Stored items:
▽
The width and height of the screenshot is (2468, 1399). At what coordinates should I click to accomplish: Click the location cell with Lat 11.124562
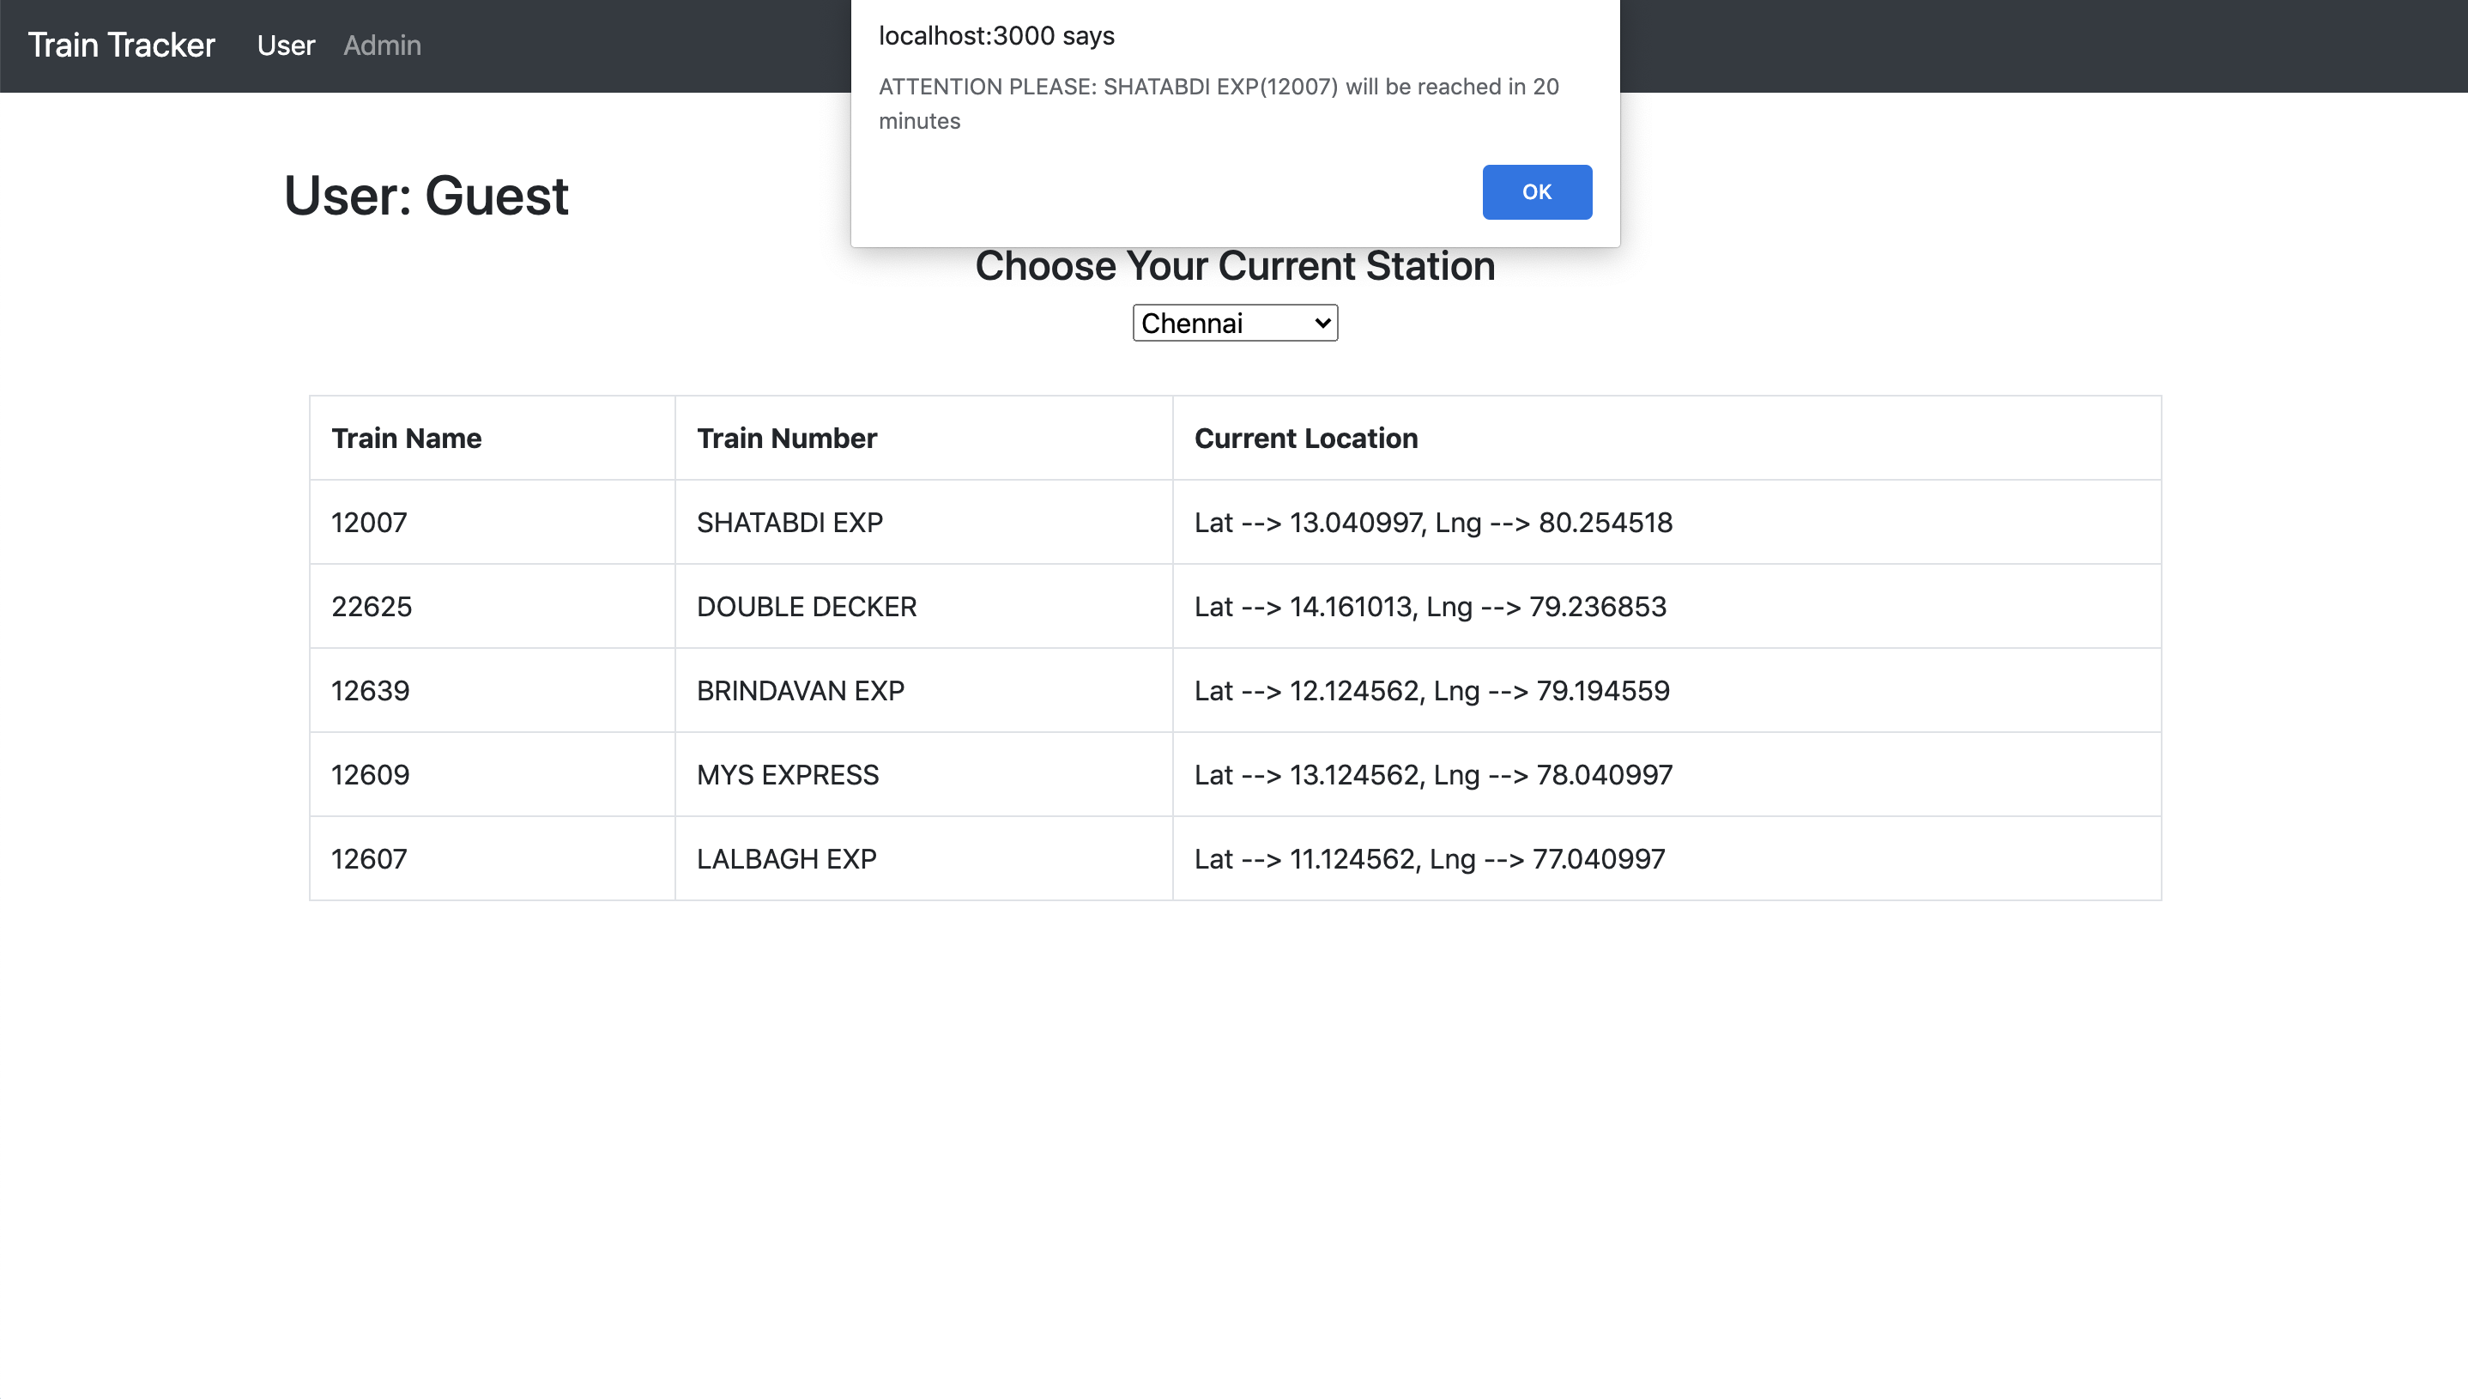[x=1429, y=859]
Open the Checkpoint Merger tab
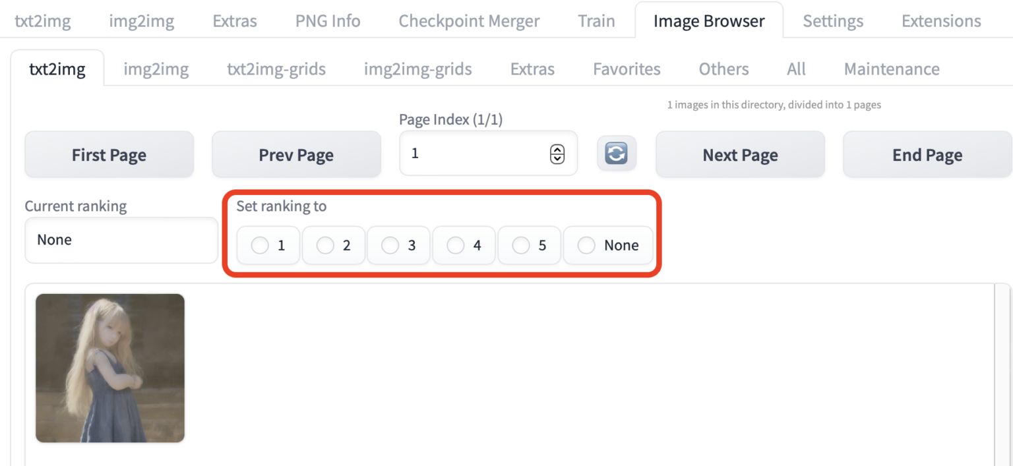The width and height of the screenshot is (1013, 466). point(468,20)
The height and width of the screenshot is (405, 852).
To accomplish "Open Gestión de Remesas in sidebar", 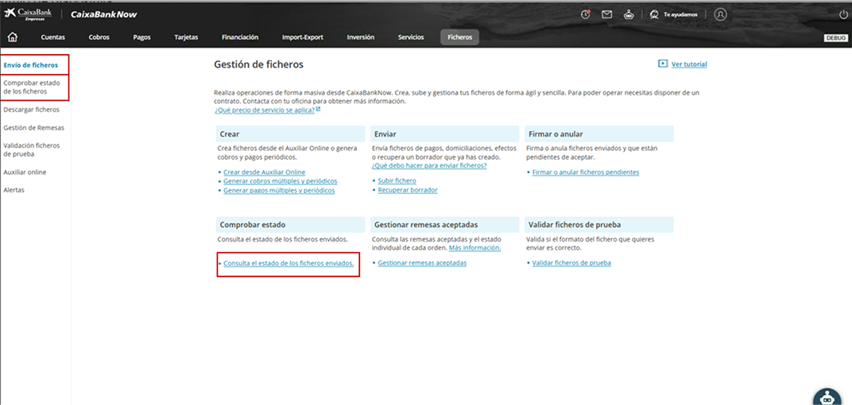I will pos(33,127).
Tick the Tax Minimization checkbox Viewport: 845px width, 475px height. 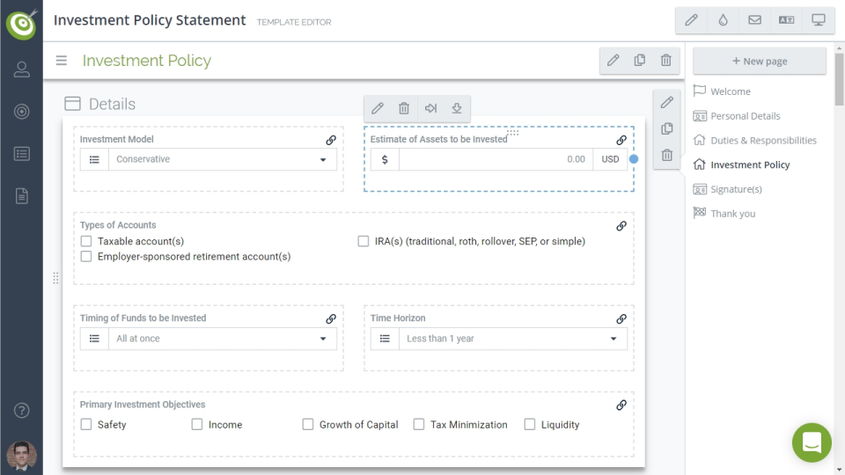click(419, 425)
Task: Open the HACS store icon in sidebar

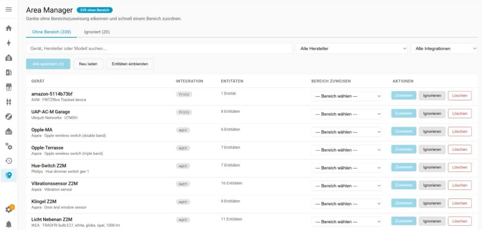Action: pos(8,87)
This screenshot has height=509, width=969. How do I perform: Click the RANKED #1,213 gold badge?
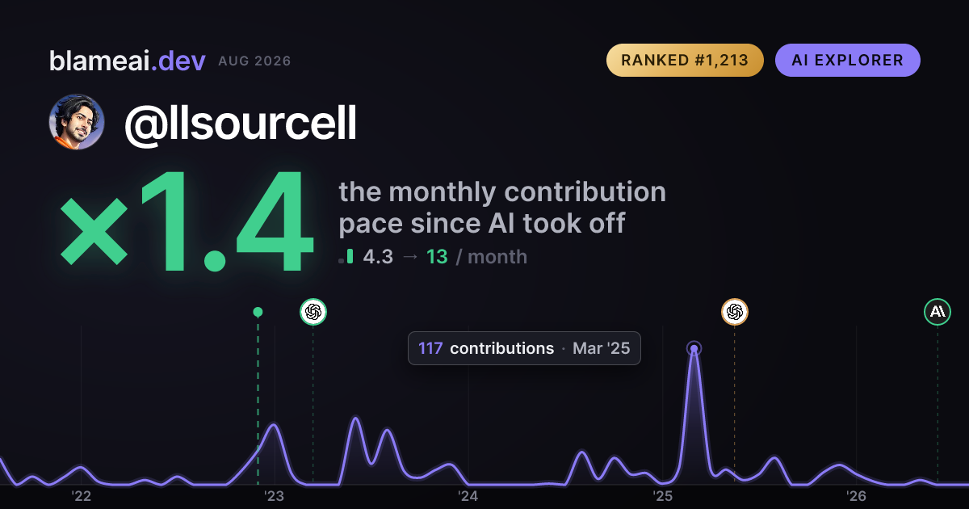coord(685,61)
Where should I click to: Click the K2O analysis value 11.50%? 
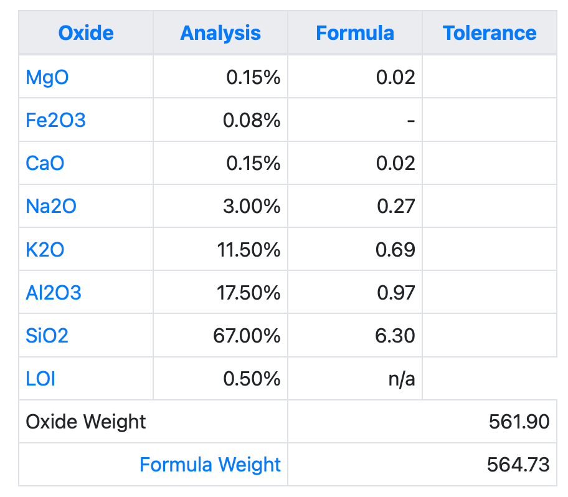[249, 249]
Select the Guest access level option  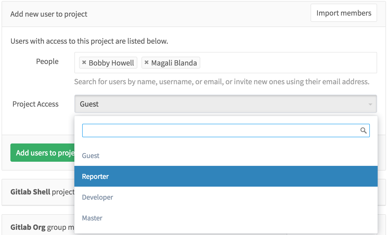91,156
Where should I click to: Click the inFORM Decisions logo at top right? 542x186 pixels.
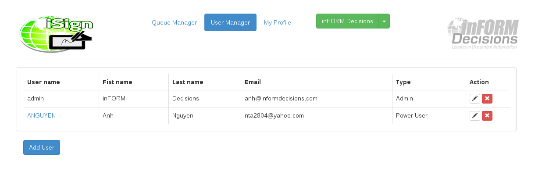point(483,33)
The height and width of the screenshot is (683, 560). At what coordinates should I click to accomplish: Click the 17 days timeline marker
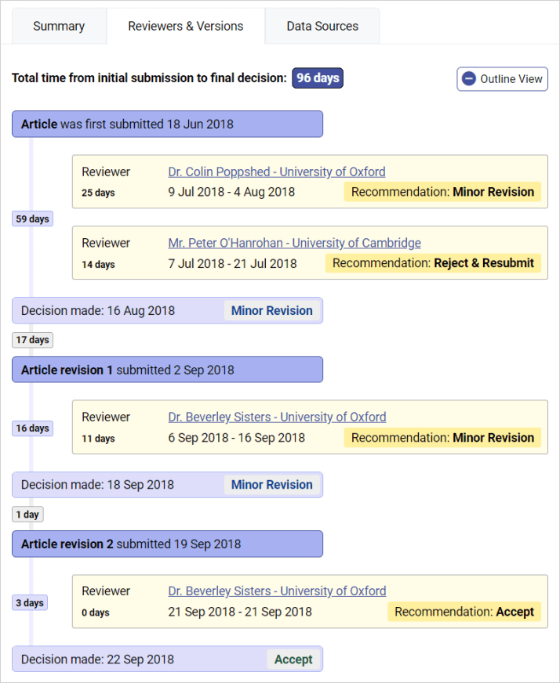[32, 340]
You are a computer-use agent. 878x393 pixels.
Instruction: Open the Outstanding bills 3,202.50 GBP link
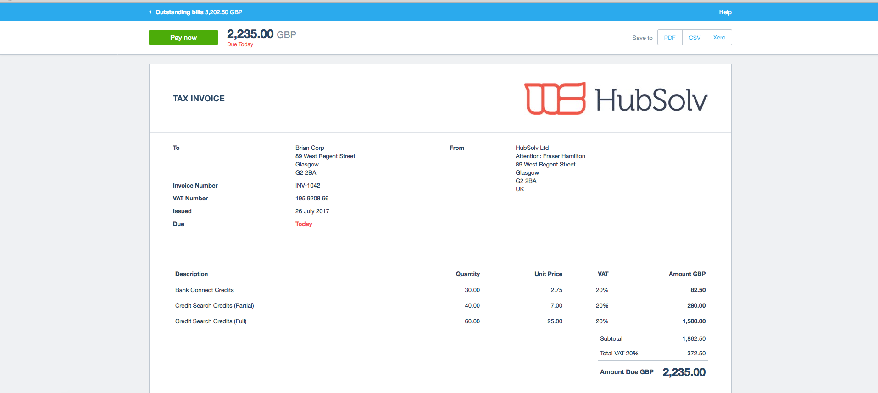(x=199, y=12)
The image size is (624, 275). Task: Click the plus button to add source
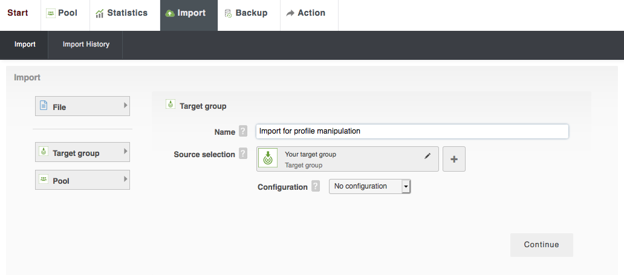click(x=454, y=159)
△
**What to do:** Please write out, word for word, each line from the one with "The image size" to the last line of the data, keeping both ends and omitting pictures.

**Response to the task:**
The image size is (624, 275). Task: Click the plus button to add source
click(x=454, y=159)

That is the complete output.